Exercise –
Repeat all of the records word for word, but skip any picture.

[Saved data entries]
☆ ☆ ☆

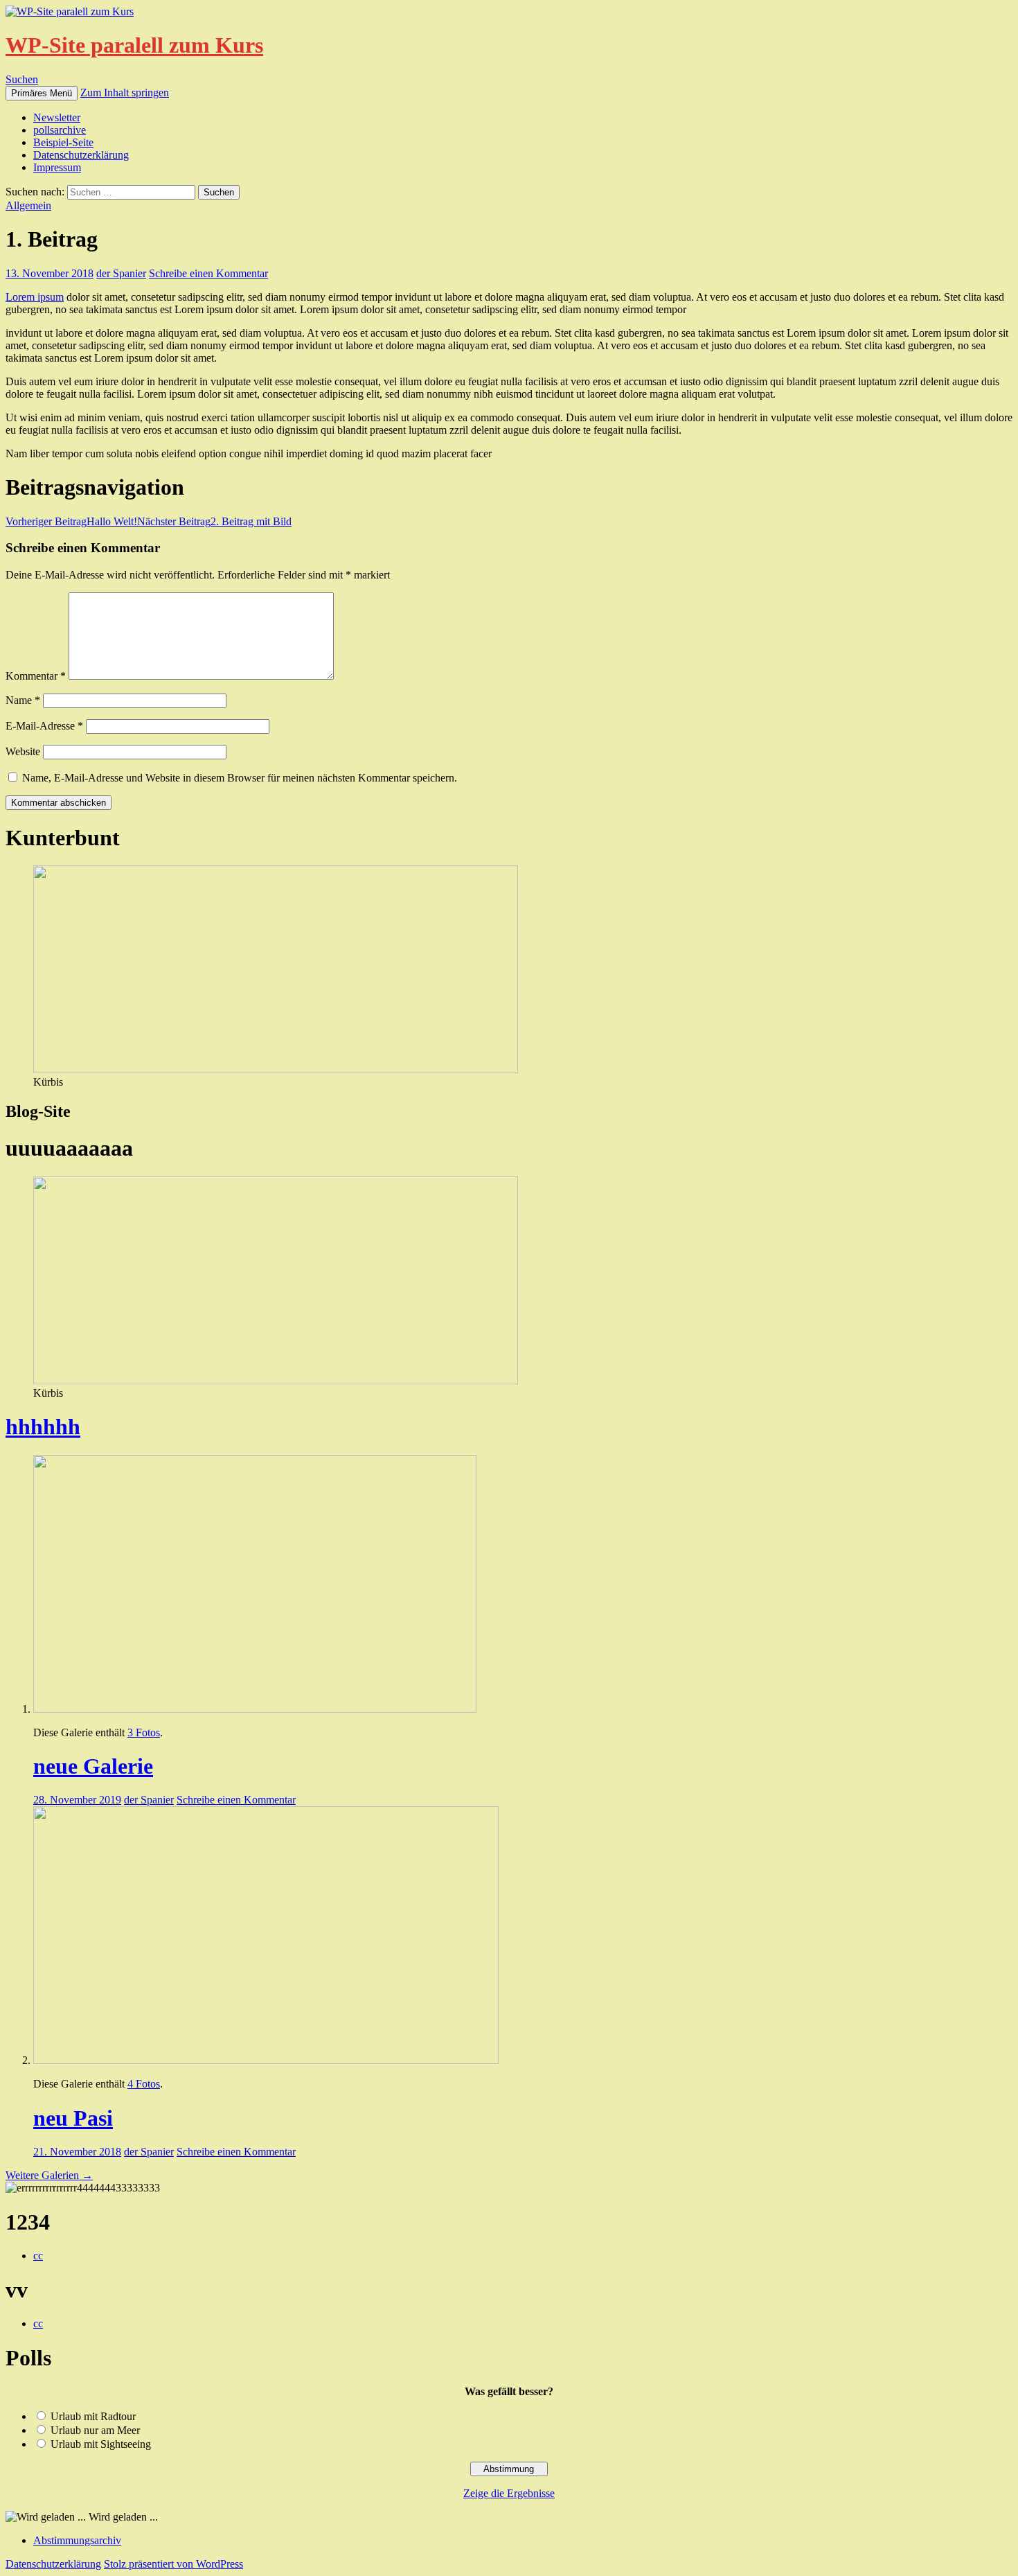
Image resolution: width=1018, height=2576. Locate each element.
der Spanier (121, 273)
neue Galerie (93, 1766)
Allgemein (28, 205)
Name (23, 700)
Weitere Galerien (49, 2175)
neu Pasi (73, 2118)
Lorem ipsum (35, 297)
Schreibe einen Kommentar (208, 273)
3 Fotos (143, 1732)
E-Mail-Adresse (44, 726)
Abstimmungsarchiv (77, 2540)
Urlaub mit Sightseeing (101, 2444)
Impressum (57, 167)
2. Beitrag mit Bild (214, 521)
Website (23, 751)
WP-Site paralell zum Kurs (134, 45)
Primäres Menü (41, 93)
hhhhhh (43, 1426)
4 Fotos (143, 2084)
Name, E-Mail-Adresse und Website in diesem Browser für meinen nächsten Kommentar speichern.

☆ ☆ ☆

Exercise result –
Image resolution: width=1018, height=2576. Locate each element.
der Spanier (121, 273)
neue Galerie (93, 1766)
Allgemein (28, 205)
Name (23, 700)
Weitere Galerien (49, 2175)
neu Pasi (73, 2118)
Lorem ipsum (35, 297)
Schreibe einen Kommentar (208, 273)
3 Fotos (143, 1732)
E-Mail-Adresse (44, 726)
Abstimmungsarchiv (77, 2540)
Urlaub mit Sightseeing (101, 2444)
Impressum (57, 167)
2. Beitrag mit Bild (214, 521)
Website (23, 751)
WP-Site paralell zum Kurs (134, 45)
Primäres Menü (41, 93)
hhhhhh (43, 1426)
4 Fotos (143, 2084)
Name, E-Mail-Adresse und Website in diesem Browser für meinen nächsten Kommentar speichern.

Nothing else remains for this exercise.